In the data that follows, each entry is to be restated exactly.

GIVEN DATA:
◆ ◆ ◆ ◆

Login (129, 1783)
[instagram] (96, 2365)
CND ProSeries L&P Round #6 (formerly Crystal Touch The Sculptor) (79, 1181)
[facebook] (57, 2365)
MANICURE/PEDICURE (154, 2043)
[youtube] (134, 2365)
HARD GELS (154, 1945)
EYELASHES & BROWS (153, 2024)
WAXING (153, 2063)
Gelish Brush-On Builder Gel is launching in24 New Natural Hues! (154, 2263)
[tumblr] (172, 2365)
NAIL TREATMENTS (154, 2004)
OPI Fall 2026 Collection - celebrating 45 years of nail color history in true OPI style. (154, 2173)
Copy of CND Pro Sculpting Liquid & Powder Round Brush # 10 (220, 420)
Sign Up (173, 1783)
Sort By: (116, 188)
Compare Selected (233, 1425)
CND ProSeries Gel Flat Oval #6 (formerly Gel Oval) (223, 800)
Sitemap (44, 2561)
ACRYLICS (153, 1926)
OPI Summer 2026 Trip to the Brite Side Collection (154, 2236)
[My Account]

◆ ◆ ◆ ◆

WRITTEN SOLUTION:
Login (129, 1783)
[instagram] (96, 2365)
CND ProSeries L&P Round #6 (formerly Crystal Touch The Sculptor) (79, 1181)
[facebook] (57, 2365)
MANICURE/PEDICURE (154, 2043)
[youtube] (134, 2365)
HARD GELS (154, 1945)
EYELASHES & BROWS (153, 2024)
WAXING (153, 2063)
Gelish Brush-On Builder Gel is launching in24 New Natural Hues! (154, 2263)
[tumblr] (172, 2365)
NAIL TREATMENTS (154, 2004)
OPI Fall 2026 Collection - celebrating 45 years of nail color history in true OPI style. (154, 2173)
Copy of CND Pro Sculpting Liquid & Powder Round Brush # 10 (220, 420)
Sign Up (173, 1783)
Sort By: (116, 188)
Compare Selected (233, 1425)
CND ProSeries Gel Flat Oval #6 (formerly Gel Oval) (223, 800)
Sitemap (44, 2561)
ACRYLICS (153, 1926)
OPI Summer 2026 Trip to the Brite Side Collection (154, 2236)
[My Account]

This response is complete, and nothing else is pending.